Dataset extract =

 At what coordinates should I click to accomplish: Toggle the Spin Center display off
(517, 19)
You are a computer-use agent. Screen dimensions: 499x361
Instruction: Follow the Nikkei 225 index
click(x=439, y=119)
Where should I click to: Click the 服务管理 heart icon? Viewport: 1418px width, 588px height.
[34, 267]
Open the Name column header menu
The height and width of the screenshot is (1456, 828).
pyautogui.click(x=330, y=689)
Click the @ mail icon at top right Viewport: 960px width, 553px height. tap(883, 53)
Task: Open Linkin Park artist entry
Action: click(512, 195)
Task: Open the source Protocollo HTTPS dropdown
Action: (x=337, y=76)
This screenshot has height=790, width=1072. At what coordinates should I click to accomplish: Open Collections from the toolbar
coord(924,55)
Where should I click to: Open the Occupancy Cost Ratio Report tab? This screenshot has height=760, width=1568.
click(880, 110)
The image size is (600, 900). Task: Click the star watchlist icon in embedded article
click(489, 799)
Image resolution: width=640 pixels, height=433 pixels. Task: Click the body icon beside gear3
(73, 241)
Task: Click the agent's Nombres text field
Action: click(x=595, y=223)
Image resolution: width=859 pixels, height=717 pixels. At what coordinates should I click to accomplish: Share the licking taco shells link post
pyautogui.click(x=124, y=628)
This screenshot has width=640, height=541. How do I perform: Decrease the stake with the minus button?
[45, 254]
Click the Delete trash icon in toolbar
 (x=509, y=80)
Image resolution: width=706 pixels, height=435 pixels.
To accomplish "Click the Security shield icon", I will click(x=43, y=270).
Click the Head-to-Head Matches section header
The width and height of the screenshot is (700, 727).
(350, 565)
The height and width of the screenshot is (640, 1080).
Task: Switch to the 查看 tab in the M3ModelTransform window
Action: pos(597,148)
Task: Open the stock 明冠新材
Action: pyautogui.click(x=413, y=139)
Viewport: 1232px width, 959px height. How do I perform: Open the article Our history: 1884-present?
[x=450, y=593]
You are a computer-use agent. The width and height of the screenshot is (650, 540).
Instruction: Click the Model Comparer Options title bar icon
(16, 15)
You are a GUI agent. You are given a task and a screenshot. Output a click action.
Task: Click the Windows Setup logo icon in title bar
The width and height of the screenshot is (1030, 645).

Task instructions =
Return, unchanged, the run of lines above that opens with the line containing "Where should I click to: Click" and closes with the line containing "Image resolution: width=706". Include both.

Solution to this exercise =
Where should I click to: Click the 服务管理 heart icon? Viewport: 1418px width, 588px height.
[34, 267]
Open the Name column header menu
The height and width of the screenshot is (1456, 828).
pyautogui.click(x=330, y=689)
Click the @ mail icon at top right Viewport: 960px width, 553px height. tap(883, 53)
Task: Open Linkin Park artist entry
Action: click(512, 195)
Task: Open the source Protocollo HTTPS dropdown
Action: (x=337, y=76)
This screenshot has height=790, width=1072. At what coordinates should I click to accomplish: Open Collections from the toolbar
coord(924,55)
Where should I click to: Open the Occupancy Cost Ratio Report tab? This screenshot has height=760, width=1568.
click(880, 110)
The image size is (600, 900). Task: Click the star watchlist icon in embedded article
click(489, 799)
Image resolution: width=640 pixels, height=433 pixels. Task: Click the body icon beside gear3
(73, 241)
Task: Click the agent's Nombres text field
Action: click(x=595, y=223)
Image resolution: width=859 pixels, height=717 pixels. At what coordinates should I click to accomplish: Share the licking taco shells link post
pyautogui.click(x=124, y=628)
This screenshot has width=640, height=541. How do I perform: Decrease the stake with the minus button?
[45, 254]
Click the Delete trash icon in toolbar
 (x=509, y=80)
Image resolution: width=706 pixels, height=435 pixels.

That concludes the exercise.